Short problem
Retype the passage below on Chinese companies listed in the U.S., word for word, from "Posted by WORLDMEETS.US" to "with Chinese companies.".

Provided passage
Some critics assert that this is a "conspiracy" involving
investors who are making a profit by circulating negative rumors and then
short-selling the stocks. However, anyone familiar with China's business climate
and methods of growth must accept the real possibility that these negative
rumors are facts.
Posted by WORLDMEETS.US
The
biggest reason U.S. investors are optimistic about Chinese companies is China's
huge and booming market of 1.3 billion people. In addition,
experience tells them that investing in China is like money in the bank. In the
early stages, the performance of China's rising U.S.-listed enterprises like
Sina [新浪], Sohu [搜狐], Baidu [百度],
Shanda [盛大] and Ctrip [携程]
demonstrated China's market potential, forming a dream team of
overseas-listed Chinese firms. Afterwards, PetroChina [中石油、],
Sinopec [中石化], ICBC [工商银行],
China Construction Bank [建设银行等垄断]
and other state-owned monopolistic enterprises went public in the U.S., further
extending the myth that one can't miss with Chinese companies.
Many utterly hopeless and domestically-listed
Chinese firms see an opportunity, even if they have to use fraudulent methods. This is
quickly exhausting the confidence that other Chinese companies have accumulated with
American investors.
Some of these Chinese enterprises were already "sick" when they went
public and, during the financial crisis, "notorious" investment banks
and various stakeholders helped them practice the art of deception to reap enormous
rewards.

Stored data
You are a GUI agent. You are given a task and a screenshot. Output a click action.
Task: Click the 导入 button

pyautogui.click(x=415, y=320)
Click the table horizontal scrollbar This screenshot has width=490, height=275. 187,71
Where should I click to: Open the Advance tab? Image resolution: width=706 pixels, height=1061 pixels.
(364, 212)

...

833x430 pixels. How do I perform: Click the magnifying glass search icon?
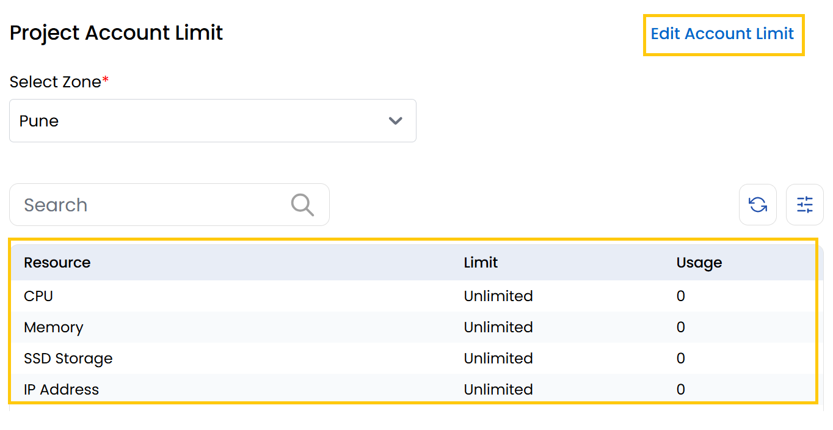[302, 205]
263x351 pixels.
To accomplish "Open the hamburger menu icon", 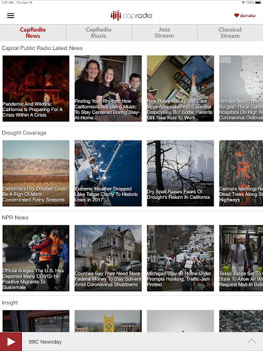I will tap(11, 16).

Solution to this exercise
Posted by WORLDMEETS.US
The
biggest reason U.S. investors are optimistic about Chinese companies is China's
huge and booming market of 1.3 billion people. In addition,
experience tells them that investing in China is like money in the bank. In the
early stages, the performance of China's rising U.S.-listed enterprises like
Sina [新浪], Sohu [搜狐], Baidu [百度],
Shanda [盛大] and Ctrip [携程]
demonstrated China's market potential, forming a dream team of
overseas-listed Chinese firms. Afterwards, PetroChina [中石油、],
Sinopec [中石化], ICBC [工商银行],
China Construction Bank [建设银行等垄断]
and other state-owned monopolistic enterprises went public in the U.S., further
extending the myth that one can't miss with Chinese companies.